Retired Coweta, Fayette teacher gets five years in drug case

0
674

A retired teacher who once taught in Coweta and Fayette counties was sentenced on Sept. 2 to five years in prison after entering a guilty plea related to his arrest at a Dec. 2, 2010 traffic stop in east Coweta County where a deputy found him in possession of 25 pounds of marijuana and $30,000 in cash.

Fifty-eight year-old Craig Blount Humphrey, of Sharpsburg, will serve five years in prison and pay $100,000 in fines, according to Coweta County Assistant District Attorney Tim Marlow.
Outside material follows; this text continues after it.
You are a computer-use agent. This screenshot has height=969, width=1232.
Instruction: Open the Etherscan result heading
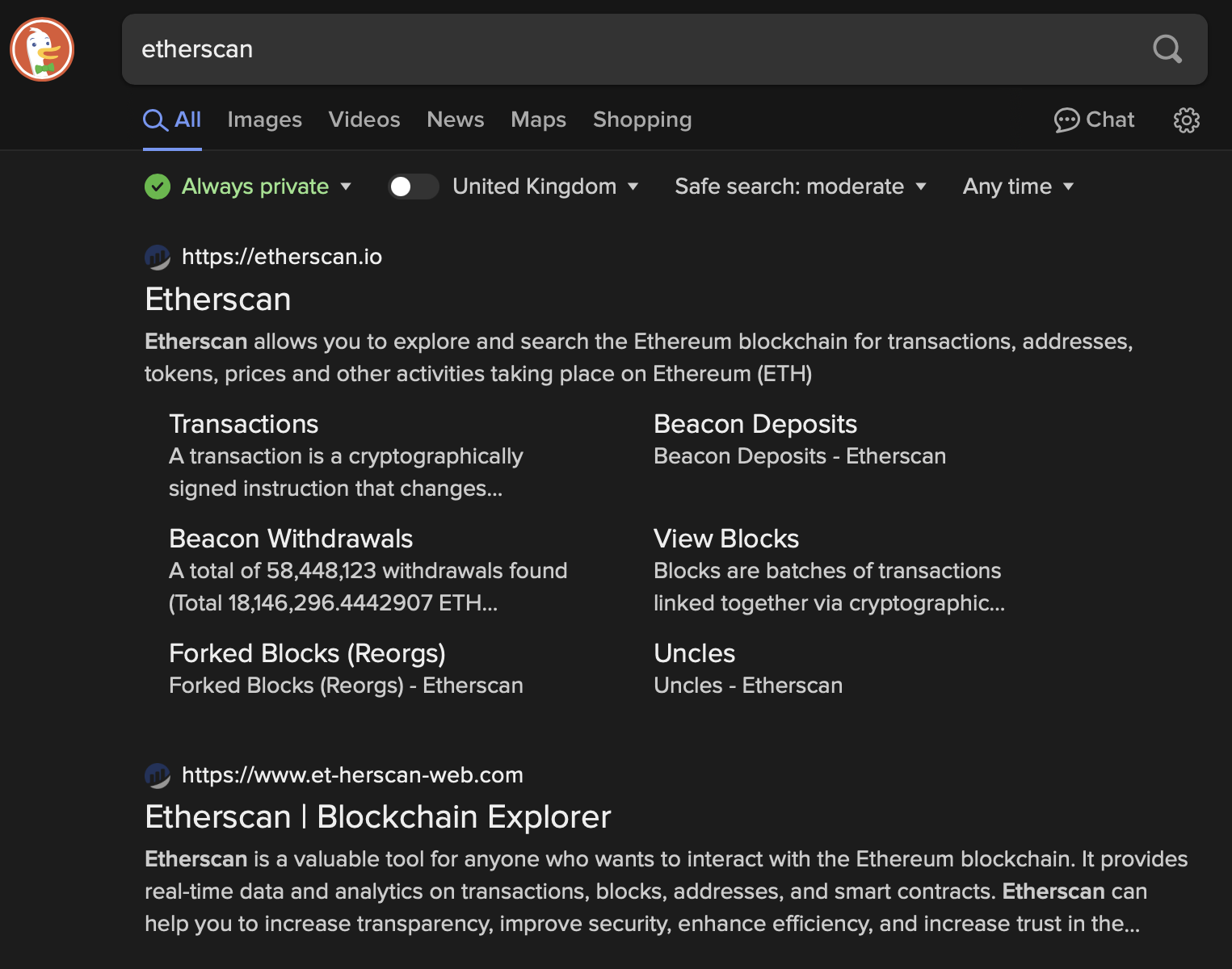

Humphrey agreed to the guilty plea and received the five-year sentence and fine from Coweta County Superior Court Judge Quillian Baldwin. Marlow said a five-year sentence was mandatory under Georgia law.

Marlow also noted that Humphrey had a previous conviction in Texas where he was found guilty of moving a felony amount of marijuana and had received two years probation.
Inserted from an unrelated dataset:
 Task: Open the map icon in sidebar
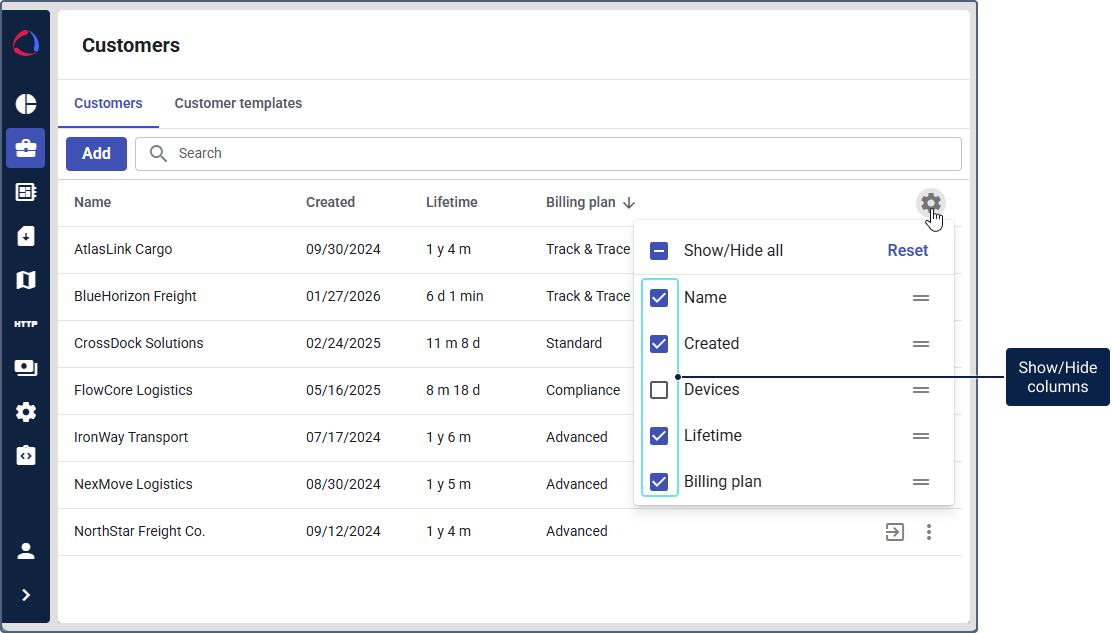point(26,280)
A retired school teacher who had taught in both Coweta and Fayette counties, Humphrey was busted Dec. 2, 2010 when a Coweta County Sheriff’s deputy conducting a traffic stop found him in possession of 25 pounds of “high grade” marijuana and $30,000 in cash.

Humphrey was pulled over near Ga. Highway 154 after a deputy followed him from an area in east Coweta and had observed his truck weaving in the roadway, according to reports at the time of the arrest.

While speaking with Humphrey the deputy noticed that a bag of marijuana that Humphrey was sitting on was exposed as he shifted in his seat, Coweta County Sheriff’s Office Maj. James Yarbrough said after the arrest.

A search of the vehicle revealed two duffel bags containing marijuana in the cab of the truck behind Humphrey and another duffel bag in the passenger area, Yarbrough said at the time. What the deputy found was approximately 25 pounds of “high grade” marijuana and approximately $30,000 in cash, Yarbrough said.

Yarbrough said Humphrey initially told deputies he was a teacher in Fayette County. But that was not entirely accurate, according to representatives from the Coweta and Fayette school systems at the time.

Coweta County School System spokesperson Dean Jackson said Humphrey taught in Coweta early in his career. Humphrey then taught in Fayette County at McIntosh High School in Peachtree City until 2000, according to Fayette County School System spokesperson Melinda Berry-Dreisbach when questioned after the arrest.

Humphrey then returned to Coweta in 2000, first teaching social studies at East Coweta Middle School and then at the Central Educational Center in Newnan until he retired in 2006, Jackson said.